▶ Work to complete
(a) Translate this sentence from the sailing blog post into Spanish: "The church is the central feature, and can be seen from afar but in fact was rather disappointing inside."
(b) Pick up the sailing blog post after its final sentence and carry it on.

▶ Selected extract

The Balearics to Almerimar (return)!

And a belated update to the blog!

On leaving Ibiza for Altea on the mainland, we had a beam reach with winds of 10-12 knots, ideal for the new cruising chute, which was duly hoisted, and flown almost the whole way across.  Now that we have sorted out the sock which is used to launch and douse the sail, we are delighted with it, and it is now a matter of practising to get the best out of it.

Our return to Altea gave us enough time to explore the old town on top of the hill once we had checked into the marina.  The church is the central feature, and can be seen from afar but in fact was rather disappointing inside.  The tiny streets radiating from it and down the hill in all directions, together with the carnival atmosphere, made it rather special.  We enjoyed an excellent dinner in one of the many restaurants overlooking a range of mountains as the sun set, our last with Alan and Margaret before they had to return home.

▶ Data shown
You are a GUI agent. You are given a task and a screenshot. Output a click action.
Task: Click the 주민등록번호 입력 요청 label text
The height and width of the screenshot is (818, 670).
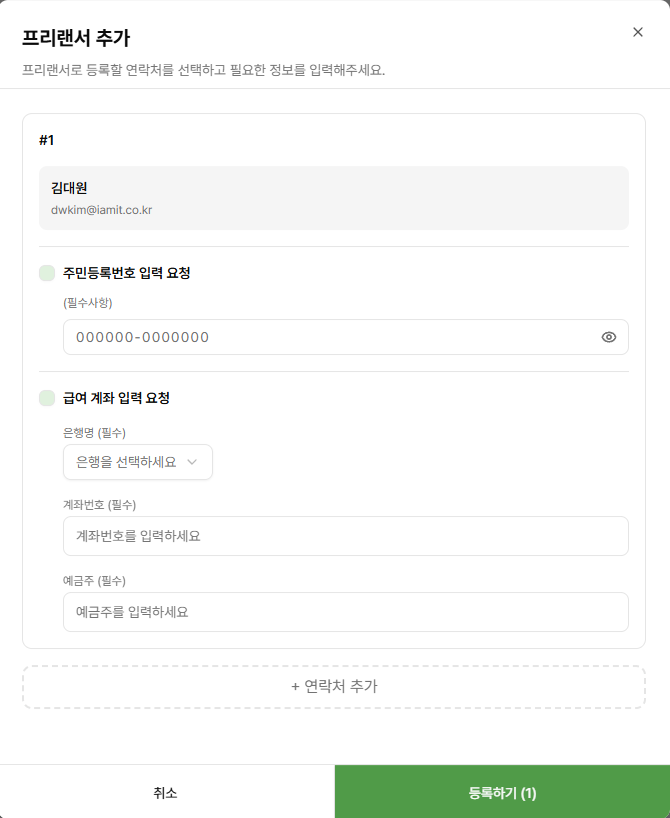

▶ Responses by task
(a) La iglesia es el elemento central y se puede ver desde lejos, pero en realidad resultó bastante decepcionante por dentro.

(b)
Altea old town and church

Altea - street scene

We decided to sail direct to Mar Menor the next day, or rather motor, as what little wind there was, was insufficient to propel Pipistrelle at a speed that would get us to our destination before dark.  We considered stopping at Isla de Tabarca south of Alicante, but not wanting a repetition of the roly poly night we’d spent at anchor at the Playa del Albir (Altea), gave it a miss. 

Isla de Tabarca

Instead we picked up a mooring buoy on the east side of Isla Grosa, just outside Mar Menor, and had a very pleasant evening in calm waters.

We then took Alan and Margaret into Mar Menor and anchored for lunch off Isla Perdiguera, moving a couple of miles south to an evening anchorage off Los Urrutias where we witnessed yet again one of those beautiful Spanish sunsets.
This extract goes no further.